## Written exercise 1
Please put the rows of pointing data below into a numbered list, dropping any blank lines and leaving out the pictures.

## Article
^^^^

They aren't "my" books, Mr. Kellogg.
They are essential reading, as are
the 12 other books you must own...
...and which will cost over $700.
I'm doing a paper, "And The Wheels Go
Slow: Form and Function in "42nd St."
That would be a very interesting idea.
Take a musical...
Call your family for more money.
My stepfather won't help me out.
This is out of Dickens.
Robbed by a street urchin.
A wicked stepfather.
I don't know what to say.
I'm trying to explain that I can't
get the books now.
I'm a faculty advisor,
not a caseworker.
I'm only interested
in your academic career.
And you're off to an extraordinarily
unimpressive start.
I'm sorry,
but being new to New York...
Excuse me. I have to leave now.
Hey! Excuse me.
Hey, wait up!
Stop him! Wait!
Watch it!
I want my money and my stuff. Now!
My money or I call the cops!
No English!
Knock it off! I know who you are!
Where's my stuff?
Upstairs. Give me a hand with this.
You crazy?
I victimized you in a moment of
weakness and now justice is done.
Give me a hand.
My money.
Do you have my money?
Watch your step. Floors are wet.
- Give me the money immediately...
- I'd love to do just that.
...here we have an awkward moment.
...I have a gambling problem.
I placed a wager on a horse.
You lost my money on a horse?
All of it?
Now, I'm not sure it was a horse.
Oh, God. Oh, God.
I swear, it was a responsible bet.
It was a 4-to-1 shot. What can I say?
Took a beating.
But I still got most of your clothes.
I'm going to the police.
Police? You're a college student.
I'm a working man. No police.
No? Robbery is still a crime
in New York. It's not legal.
It depends on the circumstances.
I'll get you a job.
An unbelievable opportunity.
- You're just the guy.
- I'm serious. In fact...
No, forget about it.
- What?
- No.
It's irresponsible of me.
So much money.
What is it?
I shouldn't offer you this job.
But I'm in an awkward position...
...between my feelings of guilt towards
you and my family obligations.
I don't know what you mean.
I'm offering you a job
that I promised to my sister's kid.
Perfect for a college student.
Flexible hours, big money.
My sister will kill me. She'll get a
gun and blow my brains out.
What kind of work? Stealing cars?
If you're going to be a cynic...
You expect me to trust you
after you steal everything I own?
Don't do anything you don't want to.
I'm giving you a choice is all.
If you want to make serious money...
...be at this address
tomorrow afternoon at 2:00.

^^^^

## Written exercise 2
Write out the dialogue above word for word, starting at "So much money." and ending at "for a college student.".

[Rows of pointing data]
^^^^

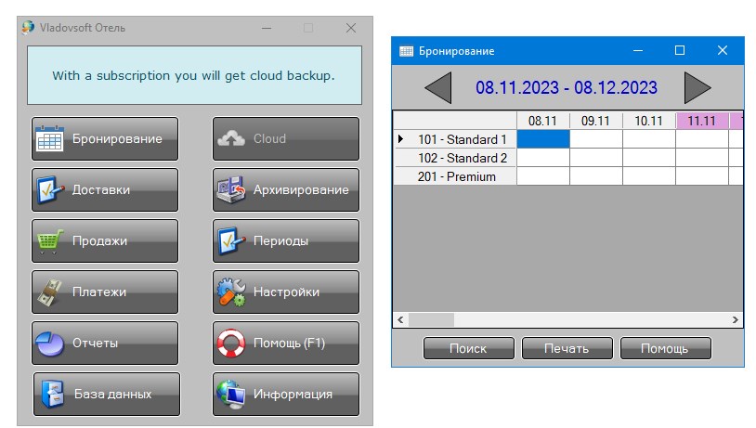756x428 pixels.
Task: Open the Периоды button
Action: (286, 241)
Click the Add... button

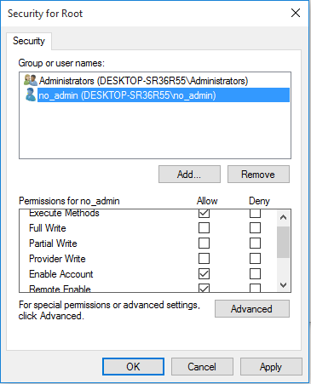click(x=189, y=175)
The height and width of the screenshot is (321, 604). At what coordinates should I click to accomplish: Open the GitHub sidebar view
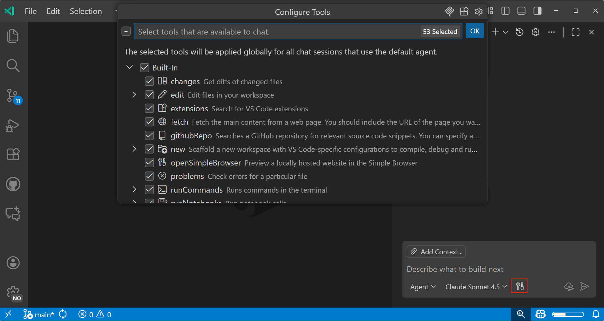[13, 184]
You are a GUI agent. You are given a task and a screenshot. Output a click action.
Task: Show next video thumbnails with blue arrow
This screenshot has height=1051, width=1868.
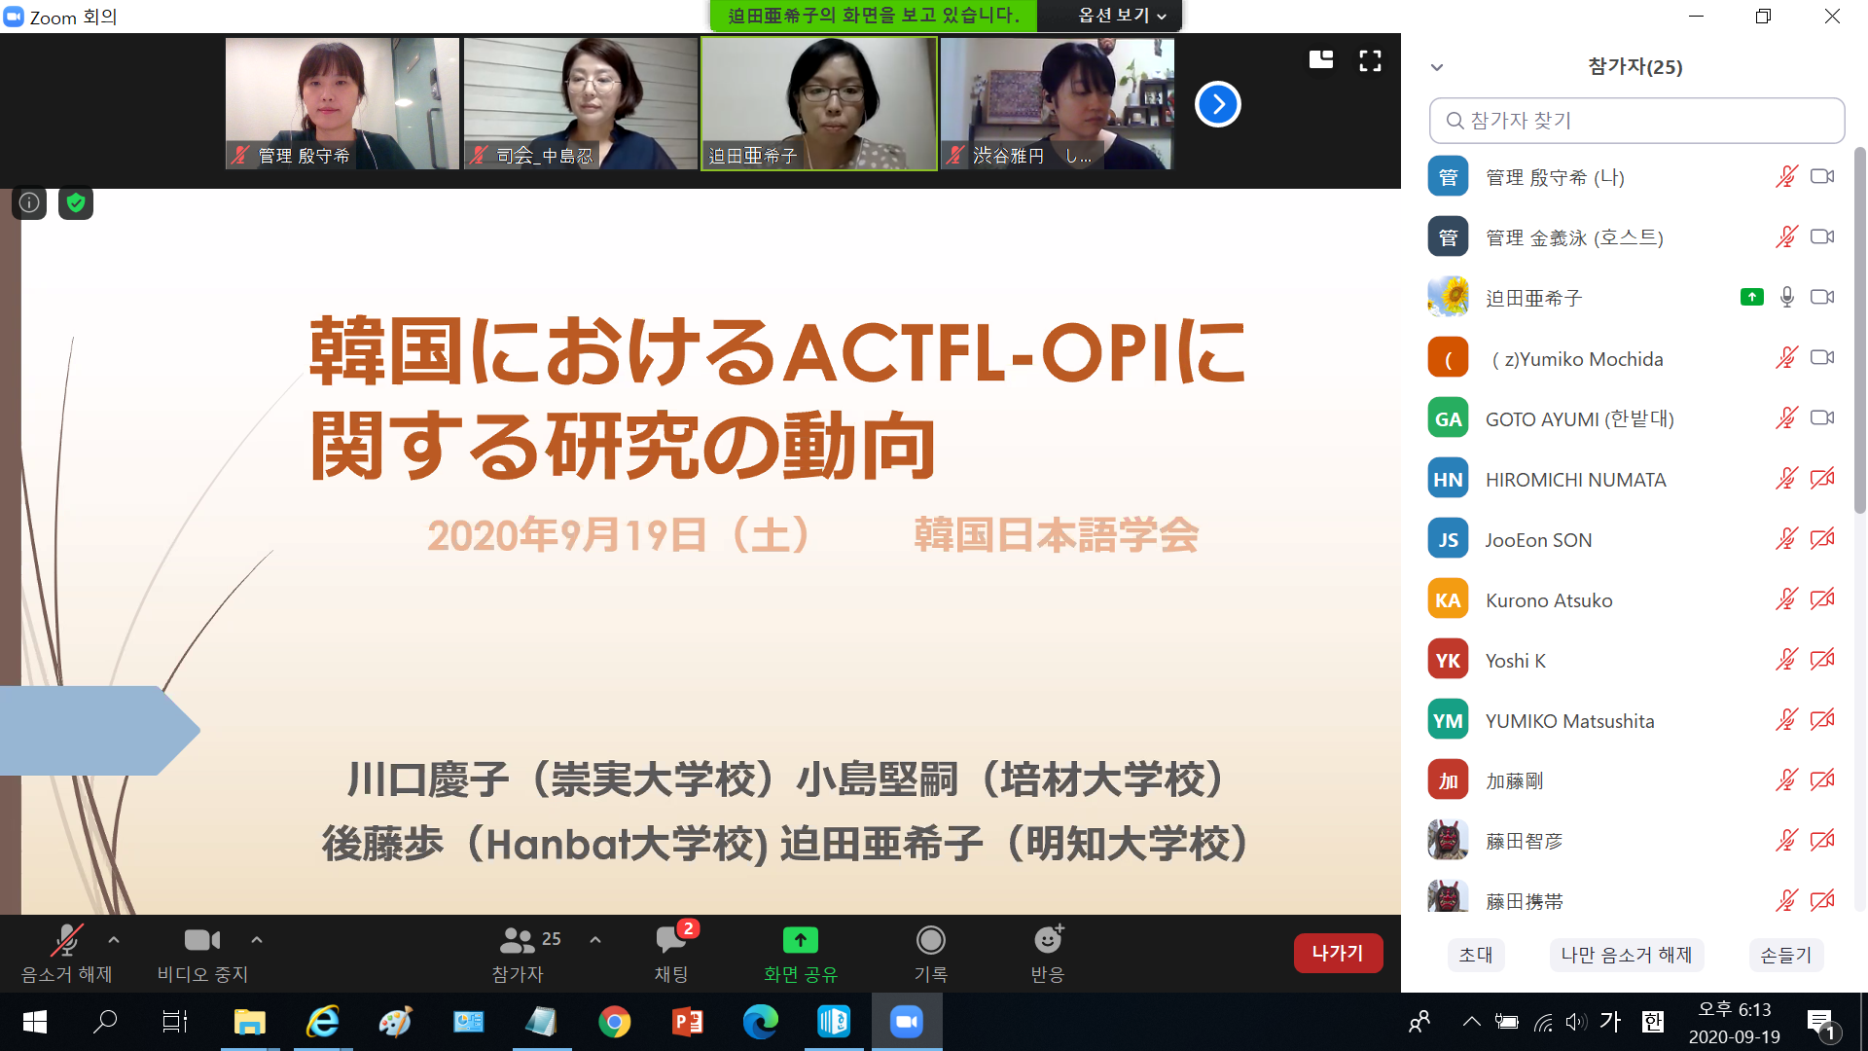(1218, 104)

^^^^

## Complete output 1
1. 756x428 pixels.
2. Task: Open the Периоды button
3. Action: (286, 241)
4. Click the Add... button
5. click(x=189, y=175)
6. The height and width of the screenshot is (321, 604). At what coordinates should I click to accomplish: Open the GitHub sidebar view
7. [13, 184]
8. You are a GUI agent. You are given a task and a screenshot. Output a click action.
9. Task: Show next video thumbnails with blue arrow
10. This screenshot has height=1051, width=1868.
11. (1218, 104)

## Complete output 2
So much money.
What is it?
I shouldn't offer you this job.
But I'm in an awkward position...
...between my feelings of guilt towards
you and my family obligations.
I don't know what you mean.
I'm offering you a job
that I promised to my sister's kid.
Perfect for a college student.